Galveston Oil Spill Has Put Texas Oysters and Seafood Off the Menu
The Galveston oil spill was bad enough when it was leaving oiled birds and all kinds of environmental and economic damage in its wake. Now it's even hitting the Texas seafood.
The Texas Department of State Health Services issued an advisory on eating shellfish and other seafood from Galveston Bay on Thursday. Specifically:
Because of the presence of oil in Galveston Bay and the Gulf of Mexico it is recommended that people not consume fish, shrimp or crabs from areas where oil is present. Persons should discard fish, shrimp or crabs that have oil on them or have a hydrocarbon taste or smell.
The oil spill that happened just under a week ago after a collision of two vessels in the Houston Ship Channel near Texas City dumped about 168,000 gallons of a particularly nasty type of crude. It's fuel oil which is heavy and sticky and the kind of thing that, when dumped into, say a body of water will both spread and sink and be generally bad for many of the lifeforms that come into contact with it like fish and crabs and oysters. (This is particularly lousy for the oyster reefs, because they've still been in slow recovery since Hurricane Ike swept through in 2008 damaging and nearly destroying many of the oyster beds.)
Thus if you're thinking of eating the seafood that has been pulled out of the stretch from Southern Galveston Bay to Matagorda Bay, plus any of the Gulf of Mexico areas where oil has been found you might want to think twice for a bit. Namely, until state health department officials say it's all clear.
This doesn't necessarily mean an embargo on all Texas seafood to your stomach though. If you're out on the water and catch something you want to eat and it's neither covered with oil or laced with that funky hydrocarbony smell or taste then you're probably good to go, according to the advisory.
There's also no current indication that seafood already in the marketplace has been contaminated, though the officials with the Department of State Health Services are increasing surveillance of wholesalers, just in case. They are not outright closing any areas for fishing, shrimping or oystering. Sections of Galveston Bay were closed to oystering a couple weeks ago, but it was for a strain of algae, dinophisis, that turned up in the waters.
When it comes down to it, the advisory just advocates using good sense. If a fish or crab is covered in oil when pulled out of the water or if it smells like a gas tank and tastes like, you know, oil, don't eat it. This type of oil, unlike gasoline which evaporates relatively quickly, can take months and sometimes years to clear out of the water.

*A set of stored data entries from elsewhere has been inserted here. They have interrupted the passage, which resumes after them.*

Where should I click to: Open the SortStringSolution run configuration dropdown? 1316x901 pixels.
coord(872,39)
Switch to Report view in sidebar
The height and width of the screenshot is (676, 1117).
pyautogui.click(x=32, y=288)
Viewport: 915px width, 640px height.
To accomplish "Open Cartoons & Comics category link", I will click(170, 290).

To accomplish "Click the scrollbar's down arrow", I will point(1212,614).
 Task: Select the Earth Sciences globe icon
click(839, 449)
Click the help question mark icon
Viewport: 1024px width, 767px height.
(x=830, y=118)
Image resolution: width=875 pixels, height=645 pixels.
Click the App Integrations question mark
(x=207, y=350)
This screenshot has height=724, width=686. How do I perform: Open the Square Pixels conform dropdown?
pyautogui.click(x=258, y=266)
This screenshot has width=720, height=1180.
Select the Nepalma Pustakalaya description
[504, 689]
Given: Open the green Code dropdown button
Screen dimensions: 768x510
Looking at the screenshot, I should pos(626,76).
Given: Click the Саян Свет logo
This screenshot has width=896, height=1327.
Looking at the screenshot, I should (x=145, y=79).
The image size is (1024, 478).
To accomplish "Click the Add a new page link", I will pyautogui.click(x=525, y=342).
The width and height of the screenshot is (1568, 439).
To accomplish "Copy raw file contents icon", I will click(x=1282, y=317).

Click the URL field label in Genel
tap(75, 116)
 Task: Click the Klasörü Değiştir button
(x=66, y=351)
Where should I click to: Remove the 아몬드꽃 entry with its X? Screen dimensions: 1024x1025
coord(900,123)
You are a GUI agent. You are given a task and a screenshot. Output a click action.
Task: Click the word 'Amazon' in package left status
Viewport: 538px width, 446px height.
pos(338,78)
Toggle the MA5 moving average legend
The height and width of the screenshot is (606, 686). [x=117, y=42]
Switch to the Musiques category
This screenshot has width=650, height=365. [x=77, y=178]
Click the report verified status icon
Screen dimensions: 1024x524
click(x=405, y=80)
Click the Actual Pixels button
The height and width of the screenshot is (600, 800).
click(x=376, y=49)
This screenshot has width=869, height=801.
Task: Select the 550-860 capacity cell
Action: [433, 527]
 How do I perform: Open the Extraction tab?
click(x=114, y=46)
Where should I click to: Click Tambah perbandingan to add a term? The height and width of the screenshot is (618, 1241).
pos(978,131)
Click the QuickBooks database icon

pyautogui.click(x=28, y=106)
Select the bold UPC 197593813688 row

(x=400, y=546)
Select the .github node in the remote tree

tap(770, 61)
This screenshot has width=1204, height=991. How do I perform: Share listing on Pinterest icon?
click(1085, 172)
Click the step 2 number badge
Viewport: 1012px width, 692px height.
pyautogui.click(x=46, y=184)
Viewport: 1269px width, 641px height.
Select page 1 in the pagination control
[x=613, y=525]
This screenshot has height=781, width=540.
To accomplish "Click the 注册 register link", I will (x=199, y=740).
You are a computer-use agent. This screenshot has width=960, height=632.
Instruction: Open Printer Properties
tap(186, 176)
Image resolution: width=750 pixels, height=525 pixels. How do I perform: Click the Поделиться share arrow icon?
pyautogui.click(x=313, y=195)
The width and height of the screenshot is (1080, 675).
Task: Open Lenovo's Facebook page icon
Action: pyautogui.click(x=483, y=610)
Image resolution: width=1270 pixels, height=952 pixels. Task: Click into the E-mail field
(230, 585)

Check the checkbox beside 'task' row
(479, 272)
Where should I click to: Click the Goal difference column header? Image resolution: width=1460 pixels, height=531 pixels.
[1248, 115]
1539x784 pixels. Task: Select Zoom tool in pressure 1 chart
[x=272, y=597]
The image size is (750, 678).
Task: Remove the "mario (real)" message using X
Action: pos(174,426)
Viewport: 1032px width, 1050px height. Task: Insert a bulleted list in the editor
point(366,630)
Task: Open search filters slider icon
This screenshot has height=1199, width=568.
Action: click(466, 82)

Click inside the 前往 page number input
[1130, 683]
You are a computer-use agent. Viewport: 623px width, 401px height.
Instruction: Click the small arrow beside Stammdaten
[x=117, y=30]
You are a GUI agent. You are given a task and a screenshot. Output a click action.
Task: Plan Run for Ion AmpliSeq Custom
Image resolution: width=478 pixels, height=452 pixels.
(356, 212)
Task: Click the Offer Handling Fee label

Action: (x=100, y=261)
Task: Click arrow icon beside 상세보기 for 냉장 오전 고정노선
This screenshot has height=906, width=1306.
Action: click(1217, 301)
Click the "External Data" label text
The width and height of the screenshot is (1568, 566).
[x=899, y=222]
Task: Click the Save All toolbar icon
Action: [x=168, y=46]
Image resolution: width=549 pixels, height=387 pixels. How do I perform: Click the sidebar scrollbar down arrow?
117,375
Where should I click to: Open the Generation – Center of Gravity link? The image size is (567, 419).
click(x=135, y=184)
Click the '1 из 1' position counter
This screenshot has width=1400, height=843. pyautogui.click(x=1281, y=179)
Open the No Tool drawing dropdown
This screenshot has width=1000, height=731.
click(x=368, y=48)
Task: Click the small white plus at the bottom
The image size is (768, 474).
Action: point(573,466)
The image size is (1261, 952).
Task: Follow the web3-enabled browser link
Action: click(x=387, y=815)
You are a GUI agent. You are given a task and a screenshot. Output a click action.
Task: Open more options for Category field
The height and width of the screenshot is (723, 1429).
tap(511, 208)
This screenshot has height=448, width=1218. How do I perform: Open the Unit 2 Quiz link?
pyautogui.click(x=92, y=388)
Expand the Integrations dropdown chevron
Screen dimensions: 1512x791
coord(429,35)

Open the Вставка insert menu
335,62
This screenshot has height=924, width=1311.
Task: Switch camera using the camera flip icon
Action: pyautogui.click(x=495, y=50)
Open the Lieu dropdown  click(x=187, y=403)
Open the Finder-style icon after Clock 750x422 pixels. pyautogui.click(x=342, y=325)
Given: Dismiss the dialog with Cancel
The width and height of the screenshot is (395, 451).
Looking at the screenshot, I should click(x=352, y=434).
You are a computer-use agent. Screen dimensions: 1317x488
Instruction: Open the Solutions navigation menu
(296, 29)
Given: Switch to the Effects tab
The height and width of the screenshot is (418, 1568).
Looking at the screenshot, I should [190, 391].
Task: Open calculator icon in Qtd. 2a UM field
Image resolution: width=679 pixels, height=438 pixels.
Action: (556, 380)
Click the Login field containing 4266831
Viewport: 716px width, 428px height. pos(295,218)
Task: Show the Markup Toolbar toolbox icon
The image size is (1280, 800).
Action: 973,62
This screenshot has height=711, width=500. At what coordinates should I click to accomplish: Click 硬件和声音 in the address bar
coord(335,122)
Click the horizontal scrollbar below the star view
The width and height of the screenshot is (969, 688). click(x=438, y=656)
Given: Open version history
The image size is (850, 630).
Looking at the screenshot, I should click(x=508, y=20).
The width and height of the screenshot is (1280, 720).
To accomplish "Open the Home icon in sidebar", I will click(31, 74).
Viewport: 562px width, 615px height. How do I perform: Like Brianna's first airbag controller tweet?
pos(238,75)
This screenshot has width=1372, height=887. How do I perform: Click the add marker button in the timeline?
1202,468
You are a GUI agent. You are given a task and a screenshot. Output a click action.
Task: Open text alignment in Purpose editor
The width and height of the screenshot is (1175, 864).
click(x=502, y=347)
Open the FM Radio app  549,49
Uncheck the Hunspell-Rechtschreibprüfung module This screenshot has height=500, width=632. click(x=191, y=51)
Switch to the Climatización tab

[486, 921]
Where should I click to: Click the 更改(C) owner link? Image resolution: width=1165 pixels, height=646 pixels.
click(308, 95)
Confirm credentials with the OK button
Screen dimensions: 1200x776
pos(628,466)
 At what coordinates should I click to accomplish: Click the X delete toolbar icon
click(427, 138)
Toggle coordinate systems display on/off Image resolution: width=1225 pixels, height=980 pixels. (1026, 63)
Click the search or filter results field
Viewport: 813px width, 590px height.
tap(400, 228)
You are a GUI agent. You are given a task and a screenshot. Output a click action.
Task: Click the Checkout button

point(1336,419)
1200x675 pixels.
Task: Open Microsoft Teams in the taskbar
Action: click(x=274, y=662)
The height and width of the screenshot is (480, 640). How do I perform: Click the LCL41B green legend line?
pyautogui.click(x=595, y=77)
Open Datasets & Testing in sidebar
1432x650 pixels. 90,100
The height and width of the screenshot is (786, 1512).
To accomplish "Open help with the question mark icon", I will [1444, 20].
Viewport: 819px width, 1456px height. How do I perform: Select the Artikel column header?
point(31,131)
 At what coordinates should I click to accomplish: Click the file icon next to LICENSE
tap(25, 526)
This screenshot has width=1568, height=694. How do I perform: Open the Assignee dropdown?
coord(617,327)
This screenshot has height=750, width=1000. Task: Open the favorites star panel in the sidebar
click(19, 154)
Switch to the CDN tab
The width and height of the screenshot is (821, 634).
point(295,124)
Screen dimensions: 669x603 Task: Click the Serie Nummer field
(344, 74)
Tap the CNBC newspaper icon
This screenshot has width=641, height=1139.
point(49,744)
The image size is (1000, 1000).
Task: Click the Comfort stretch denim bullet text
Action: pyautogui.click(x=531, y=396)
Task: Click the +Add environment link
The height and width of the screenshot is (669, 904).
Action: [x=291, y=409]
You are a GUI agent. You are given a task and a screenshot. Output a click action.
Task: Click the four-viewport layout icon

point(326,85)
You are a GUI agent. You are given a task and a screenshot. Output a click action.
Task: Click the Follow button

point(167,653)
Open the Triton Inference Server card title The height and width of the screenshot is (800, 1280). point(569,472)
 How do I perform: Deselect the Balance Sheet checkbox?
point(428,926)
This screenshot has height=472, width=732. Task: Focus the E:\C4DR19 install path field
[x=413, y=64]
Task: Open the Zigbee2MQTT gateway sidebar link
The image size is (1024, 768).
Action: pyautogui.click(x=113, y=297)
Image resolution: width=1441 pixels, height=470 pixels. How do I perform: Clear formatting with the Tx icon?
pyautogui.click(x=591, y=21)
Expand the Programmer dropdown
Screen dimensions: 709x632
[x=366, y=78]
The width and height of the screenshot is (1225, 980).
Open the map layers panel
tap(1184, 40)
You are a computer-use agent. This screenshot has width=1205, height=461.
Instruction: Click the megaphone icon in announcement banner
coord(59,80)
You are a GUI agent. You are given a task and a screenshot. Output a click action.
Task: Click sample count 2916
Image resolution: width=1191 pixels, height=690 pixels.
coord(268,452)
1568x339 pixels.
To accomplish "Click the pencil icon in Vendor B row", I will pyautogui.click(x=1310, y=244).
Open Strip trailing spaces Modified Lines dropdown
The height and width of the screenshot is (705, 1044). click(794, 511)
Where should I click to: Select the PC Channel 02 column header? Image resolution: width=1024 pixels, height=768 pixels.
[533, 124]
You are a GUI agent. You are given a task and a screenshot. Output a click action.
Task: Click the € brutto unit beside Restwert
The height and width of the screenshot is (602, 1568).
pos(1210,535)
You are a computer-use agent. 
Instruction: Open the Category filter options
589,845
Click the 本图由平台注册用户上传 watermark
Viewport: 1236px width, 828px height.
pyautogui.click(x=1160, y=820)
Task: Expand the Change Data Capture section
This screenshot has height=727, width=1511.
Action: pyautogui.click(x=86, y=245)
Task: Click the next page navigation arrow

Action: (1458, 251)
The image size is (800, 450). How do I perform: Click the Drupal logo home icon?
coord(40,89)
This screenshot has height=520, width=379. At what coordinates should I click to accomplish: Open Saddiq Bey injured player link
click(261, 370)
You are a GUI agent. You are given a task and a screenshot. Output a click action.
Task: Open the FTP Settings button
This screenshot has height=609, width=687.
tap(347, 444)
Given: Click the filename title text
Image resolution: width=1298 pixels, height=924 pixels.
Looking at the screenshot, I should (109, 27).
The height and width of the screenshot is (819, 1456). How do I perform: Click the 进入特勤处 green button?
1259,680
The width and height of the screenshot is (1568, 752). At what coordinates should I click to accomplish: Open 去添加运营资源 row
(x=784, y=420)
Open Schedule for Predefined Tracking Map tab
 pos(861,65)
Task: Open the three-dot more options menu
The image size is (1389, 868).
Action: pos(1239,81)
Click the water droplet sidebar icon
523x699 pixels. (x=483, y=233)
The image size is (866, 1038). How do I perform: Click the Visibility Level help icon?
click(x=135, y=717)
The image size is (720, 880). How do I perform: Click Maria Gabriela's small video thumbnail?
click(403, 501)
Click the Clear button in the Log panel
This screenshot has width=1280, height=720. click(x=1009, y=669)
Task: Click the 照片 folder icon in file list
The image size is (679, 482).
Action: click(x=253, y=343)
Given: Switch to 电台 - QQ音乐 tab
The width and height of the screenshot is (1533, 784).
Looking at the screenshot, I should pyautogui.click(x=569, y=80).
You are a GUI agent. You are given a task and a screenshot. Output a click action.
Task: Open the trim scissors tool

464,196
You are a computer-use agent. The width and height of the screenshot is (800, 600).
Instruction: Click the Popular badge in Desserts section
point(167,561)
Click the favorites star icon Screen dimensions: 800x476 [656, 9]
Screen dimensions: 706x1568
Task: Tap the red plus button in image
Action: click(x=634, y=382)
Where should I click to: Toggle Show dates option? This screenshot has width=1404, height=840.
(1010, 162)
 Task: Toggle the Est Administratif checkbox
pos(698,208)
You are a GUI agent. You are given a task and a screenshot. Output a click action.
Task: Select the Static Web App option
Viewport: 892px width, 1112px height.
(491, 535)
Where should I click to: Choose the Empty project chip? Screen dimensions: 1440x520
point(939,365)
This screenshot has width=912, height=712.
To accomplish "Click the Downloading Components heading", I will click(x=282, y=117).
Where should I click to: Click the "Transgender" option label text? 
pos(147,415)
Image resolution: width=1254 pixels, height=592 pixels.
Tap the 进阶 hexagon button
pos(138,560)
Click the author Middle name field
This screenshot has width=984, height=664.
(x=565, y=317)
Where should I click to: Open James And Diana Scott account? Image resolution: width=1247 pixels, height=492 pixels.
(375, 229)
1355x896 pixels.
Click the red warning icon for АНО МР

The Department of State Health Services is appropriately vague on when this whole oil spill will stop possibly screwing up the seafood industry in one of the biggest commercial seafood areas on the Gulf Coast. There's no timeline. It's just "once the oil is no longer visible and the fish, shrimp or crabs do not taste or smell like oil." In the meantime, you can eat seafood, but make sure it passes the smell test first.